Character Encodings for Localizing Alphabets

Apache C++ Standard Library User's Guide

23.3 Character Encodings for Localizing Alphabets

We know that different languages can have different alphabets. The first step in localizing an alphabet is to find a way to represent, or encode, all its characters. In general, alphabets may have different character encodings.

The 7-bit ASCII codeset is the traditional code on UNIX systems.

The 8-bit codesets permit the processing of many Eastern and Western European, Middle Eastern, and Asian Languages. Some are strictly extensions of the 7-bit ASCII codeset; these include the 7-bit ASCII codes and additionally support 128-character codes beyond those of ASCII. Such extensions meet the needs of Western European users. To support languages that have completely different alphabets, such as Arabic and Greek, larger 8-bit codesets have been designed.

Multibyte character codes are required for alphabets of more than 256 characters, such as kanji, which consists of Japanese ideographs based on Chinese characters. Kanji has tens of thousands of characters, each of which is represented by two bytes. To ensure backward compatibility with ASCII, a multibyte codeset is a superset of the ASCII codeset and consists of a mixture of one- and two-byte characters.

For such languages, several encoding schemes have been defined. These encoding schemes provide a set of rules for parsing a byte stream into a group of coded characters.

23.3.1 Multibyte Encodings

Handling multibyte character encodings is a challenging task. It involves parsing multibyte character sequences, and in many cases requires conversions between multibyte characters and wide characters.

Understanding multibyte encoding schemes is easier when explained by means of a typical example. One of the earliest and probably biggest markets for multibyte character support is in Japan. Therefore, the following examples are based on encoding schemes for Japanese text processing.

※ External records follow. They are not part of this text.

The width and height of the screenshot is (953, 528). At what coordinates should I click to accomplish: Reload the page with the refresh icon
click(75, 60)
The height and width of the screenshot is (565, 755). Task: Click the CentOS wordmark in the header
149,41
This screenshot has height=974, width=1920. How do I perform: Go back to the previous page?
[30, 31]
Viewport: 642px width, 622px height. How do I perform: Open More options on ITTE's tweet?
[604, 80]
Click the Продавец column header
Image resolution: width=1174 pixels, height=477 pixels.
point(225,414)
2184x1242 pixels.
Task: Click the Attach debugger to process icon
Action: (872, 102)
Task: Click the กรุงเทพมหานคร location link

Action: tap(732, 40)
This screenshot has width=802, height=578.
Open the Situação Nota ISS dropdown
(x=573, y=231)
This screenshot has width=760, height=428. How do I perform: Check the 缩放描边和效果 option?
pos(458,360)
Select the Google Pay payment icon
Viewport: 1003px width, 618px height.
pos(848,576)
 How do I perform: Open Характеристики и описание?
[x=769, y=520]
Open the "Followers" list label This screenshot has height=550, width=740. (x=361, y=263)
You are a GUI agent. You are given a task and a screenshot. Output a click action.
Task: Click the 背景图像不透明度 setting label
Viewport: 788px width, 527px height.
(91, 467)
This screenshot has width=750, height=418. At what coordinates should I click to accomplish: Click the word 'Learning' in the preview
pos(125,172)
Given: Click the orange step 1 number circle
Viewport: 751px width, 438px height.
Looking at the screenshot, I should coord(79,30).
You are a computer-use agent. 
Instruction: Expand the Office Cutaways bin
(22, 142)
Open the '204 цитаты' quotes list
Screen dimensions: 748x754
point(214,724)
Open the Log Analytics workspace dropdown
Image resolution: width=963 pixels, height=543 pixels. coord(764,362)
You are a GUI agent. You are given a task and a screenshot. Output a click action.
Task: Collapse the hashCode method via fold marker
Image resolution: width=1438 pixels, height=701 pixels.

In Japan, a single text message can be composed of characters from four different writing systems. Kanji has tens of thousands of characters, which are represented by pictures. Hiragana and katakana are syllabaries, each containing about 80 sounds, which are also represented as ideographs. The Roman characters include some 95 letters, digits, and punctuation marks.

Figure 1 gives an example of an encoded Japanese sentence composed of these four writing systems:

Figure 1: A Japanese sentence mixing four writing systems

The sentence means: "Encoding methods such as JIS can support texts that mix Japanese and English."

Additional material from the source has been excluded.